* **What is being asked**: Your output should be the entries below, from the first line up to and including the line with "The height and width of the screenshot is (628, 970).", reproduced exactly and with no other lines.

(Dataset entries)
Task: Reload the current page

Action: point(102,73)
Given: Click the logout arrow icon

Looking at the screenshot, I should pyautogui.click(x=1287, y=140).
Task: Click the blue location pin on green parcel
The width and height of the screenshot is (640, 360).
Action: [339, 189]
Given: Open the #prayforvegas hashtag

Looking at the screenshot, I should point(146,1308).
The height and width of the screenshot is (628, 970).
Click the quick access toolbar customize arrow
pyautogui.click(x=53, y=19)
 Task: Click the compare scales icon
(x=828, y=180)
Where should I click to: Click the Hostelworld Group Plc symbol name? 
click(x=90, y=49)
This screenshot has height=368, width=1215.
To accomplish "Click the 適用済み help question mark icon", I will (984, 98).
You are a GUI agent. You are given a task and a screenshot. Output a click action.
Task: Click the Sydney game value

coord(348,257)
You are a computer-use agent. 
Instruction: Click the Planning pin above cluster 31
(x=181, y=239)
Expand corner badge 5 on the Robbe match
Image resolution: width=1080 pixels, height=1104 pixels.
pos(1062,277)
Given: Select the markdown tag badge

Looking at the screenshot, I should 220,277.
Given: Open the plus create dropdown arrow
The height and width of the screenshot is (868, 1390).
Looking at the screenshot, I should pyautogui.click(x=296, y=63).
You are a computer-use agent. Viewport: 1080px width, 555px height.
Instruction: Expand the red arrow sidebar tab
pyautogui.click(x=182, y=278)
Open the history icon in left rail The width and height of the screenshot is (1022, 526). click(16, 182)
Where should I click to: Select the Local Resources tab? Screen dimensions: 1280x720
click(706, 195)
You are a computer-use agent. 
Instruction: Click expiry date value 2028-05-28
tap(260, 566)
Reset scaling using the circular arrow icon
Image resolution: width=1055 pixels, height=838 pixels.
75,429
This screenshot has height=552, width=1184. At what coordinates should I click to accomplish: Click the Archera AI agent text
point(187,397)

* **Result for this task**:
Task: Reload the current page

Action: point(102,73)
Given: Click the logout arrow icon

Looking at the screenshot, I should pyautogui.click(x=1287, y=140).
Task: Click the blue location pin on green parcel
The width and height of the screenshot is (640, 360).
Action: [339, 189]
Given: Open the #prayforvegas hashtag

Looking at the screenshot, I should point(146,1308).
The height and width of the screenshot is (628, 970).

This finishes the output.